* PASSAGE PROVIDED:
-- Begin --
Douglas Frantz (born September 29, 1949 in North Manchester, Indiana) is an American Pulitzer Prize-winning former investigative journalist and author, and served as the Deputy Secretary-General of the Organisation for Economic Co-operation and Development from 2015 to 2017.

He resigned as Los Angeles Times Managing Editor in 2007 after blocking the publication of an article about the Armenian genocide; Frantz said his resignation was not related to the ensuing controversy.

Career 
Frantz graduated from DePauw University in 1971 and earned a M.S. from the Columbia University Graduate School of Journalism. He was an investigative reporter for the Los Angeles Times, the Chicago Tribune, and The New York Times.

Frantz served as the Istanbul bureau chief for The New York Times, and the managing editor of the Los Angeles Times from 2005 to 2007. Frantz was chief investigator for the Senate Foreign Relations Committee. He is also the former Managing Director of Kroll’s Business Intelligence Washington office.

From 2013 to 2015, Frantz served as the State Department's Assistant Secretary of State for Public Affairs.

Armenian genocide controversy 
As the Los Angeles Times Managing Editor, Frantz blocked a story on the Armenian genocide in April 2007 written by Mark Arax, a veteran Times journalist of Armenian descent. Frantz argued that Arax previously had expressed an opinion on the topic and therefore was biased on the subject, apparently referring to a letter co-signed by Arax that endorsed the LA Times policy of referring to the event as "Armenian Genocide". Arax, who has published similar articles before, lodged a discrimination complaint and threatened a federal lawsuit. Frantz was accused of having a bias obtained while being stationed in Istanbul, Turkey. Frantz resigned from the paper on July 6.
-- End --
* SUPPLIED DATA:
-- Begin --
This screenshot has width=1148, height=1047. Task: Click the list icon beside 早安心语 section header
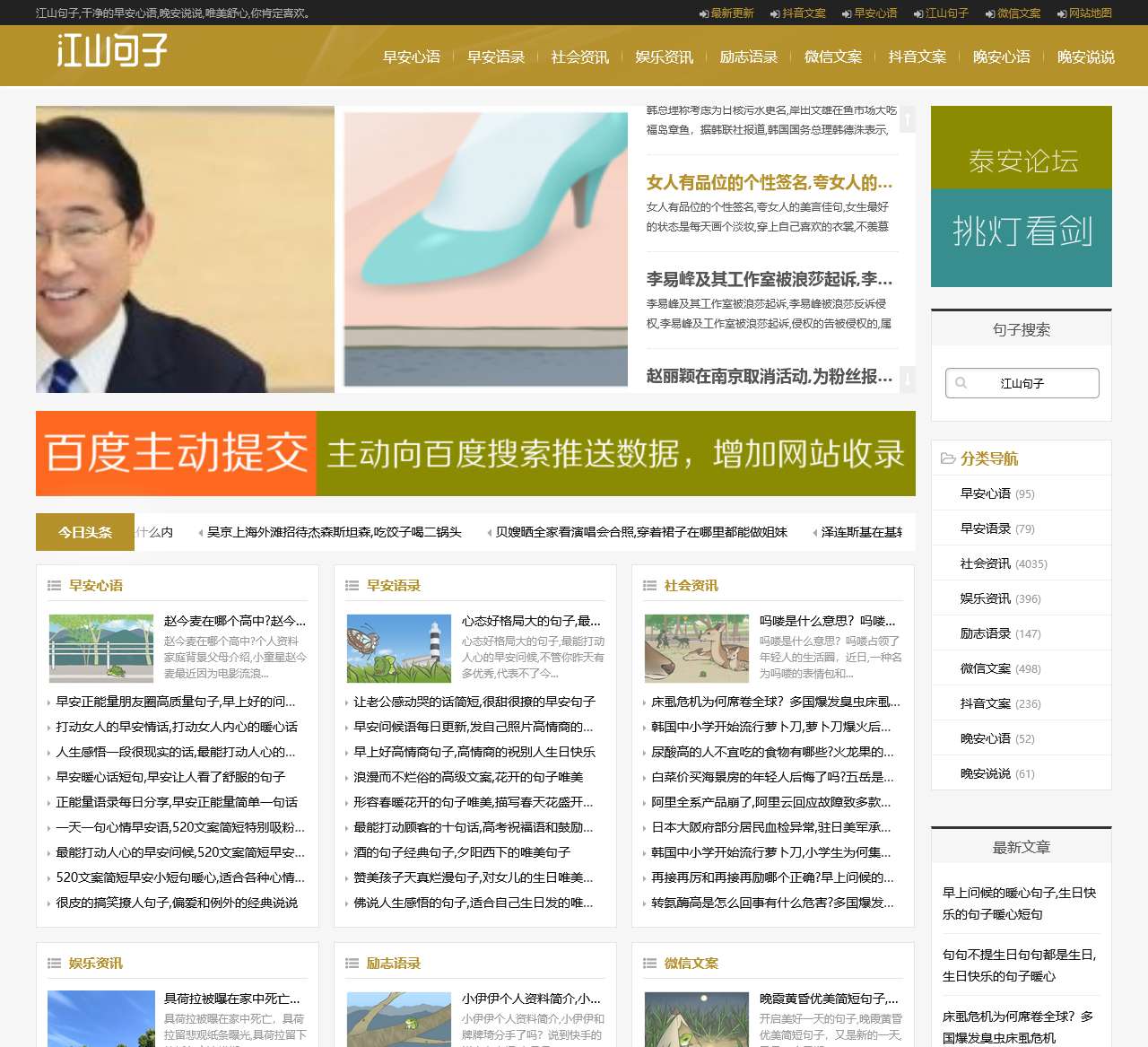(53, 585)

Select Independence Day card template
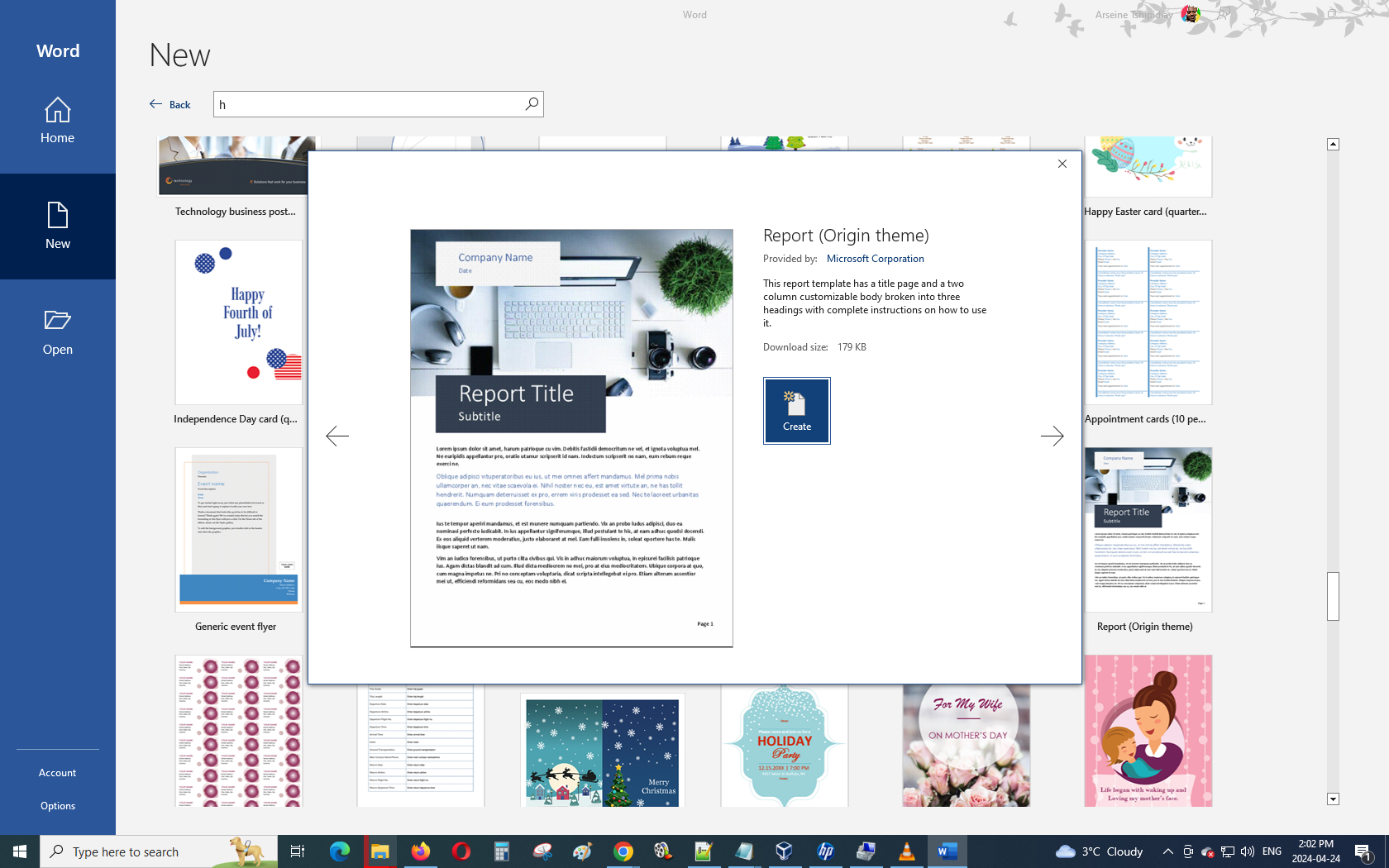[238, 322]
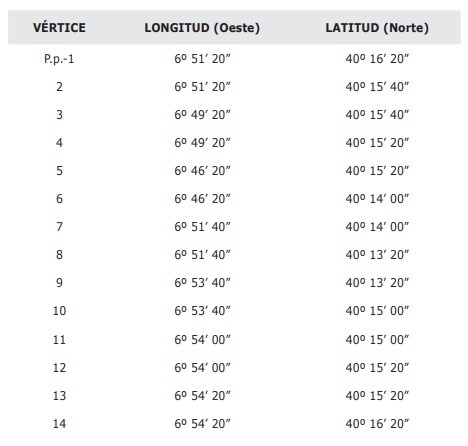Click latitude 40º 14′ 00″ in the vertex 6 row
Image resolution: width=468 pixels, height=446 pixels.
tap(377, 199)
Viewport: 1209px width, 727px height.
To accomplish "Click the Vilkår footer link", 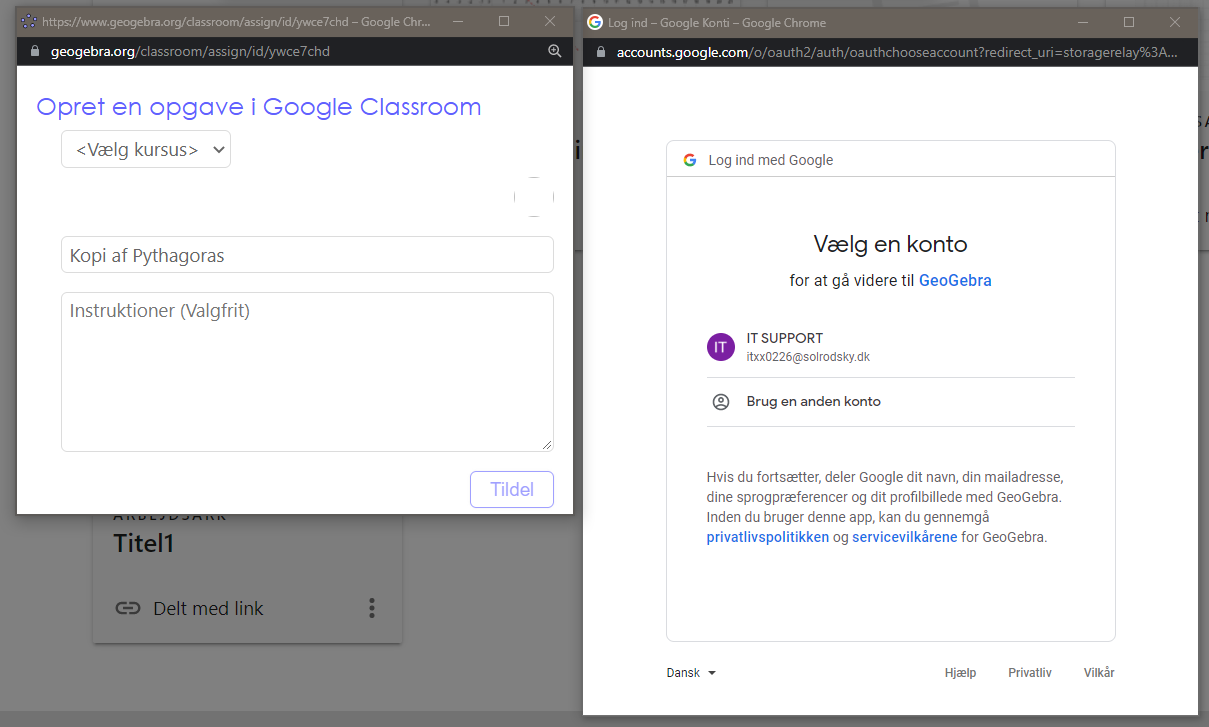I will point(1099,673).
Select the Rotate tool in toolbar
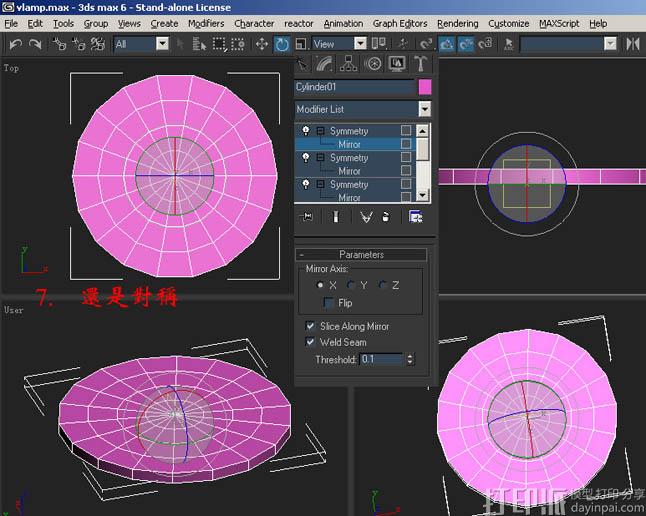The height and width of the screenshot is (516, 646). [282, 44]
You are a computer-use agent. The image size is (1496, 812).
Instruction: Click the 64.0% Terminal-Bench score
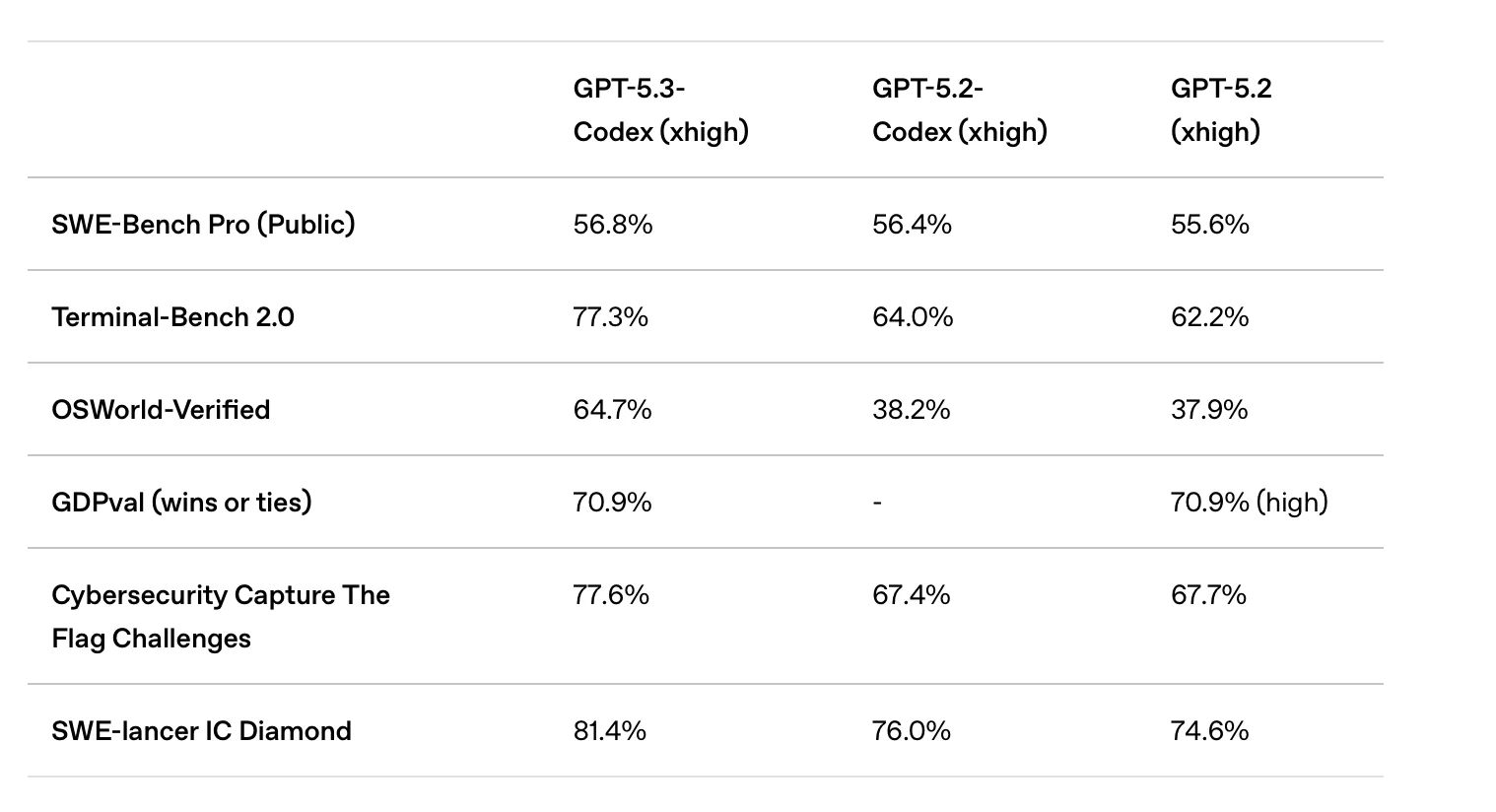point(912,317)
-- End --
* PROBLEMS TO WORK ON:
a. According to the biography of Douglas Frantz, from which university did he graduate in 1971?
b. Resume the biography of Douglas Frantz, starting right after its last sentence.

* ANSWERS:
a. DePauw University.

b.
Personal 
Frantz has written 10 nonfiction books, six of them with his wife, Catherine Collins. Their most recent book, Fallout, dealt with nuclear weapons trafficking and the CIA, and was listed by The Guardian as one of the 10 top espionage books in history. They live in a fishing village in Nova Scotia.

Awards 
 1993; 1998 Pulitzer Prize for National Reporting finalist
 1993 Goldsmith Prize for Investigative Reporting

Works 
 John C. Boland, Douglas Frantz (1985). Wall Street's Insiders: How You Can Profit With The Smart Money. William Morrow & Co. .
 Douglas Frantz (1987). Levine & Co.: Wall Street's Insider Trading Scandal. Henry Holt & Co. .
 Douglas Frantz (1991). Making It : The Business of Building in the Age of Money. Holt. .
 Douglas Frantz, Catherine Collins (1990). Selling Out : How We Are Letting Japan Buy Our Land, Our Industries, Our Financial Institutions, and Our Future. McGraw-Hill. .
 Catherine Collins, Douglas Frantz (1993). Teachers : Talking Out of School. Little, Brown and Company. .
 Douglas Frantz (1993). From the Ground Up: The Business of Building in the Age of Money. University of California Press. .
 Douglas Frantz, David McKean (1995). Friends in High Places: The Rise and Fall of Clark Clifford. Little, Brown and Company. .
 
 
 
 Douglas Frantz, Catherine Collins (2008). The Man from Pakistan: The True Story of the World's Most Dangerous Nuclear Smuggler. Twelve. .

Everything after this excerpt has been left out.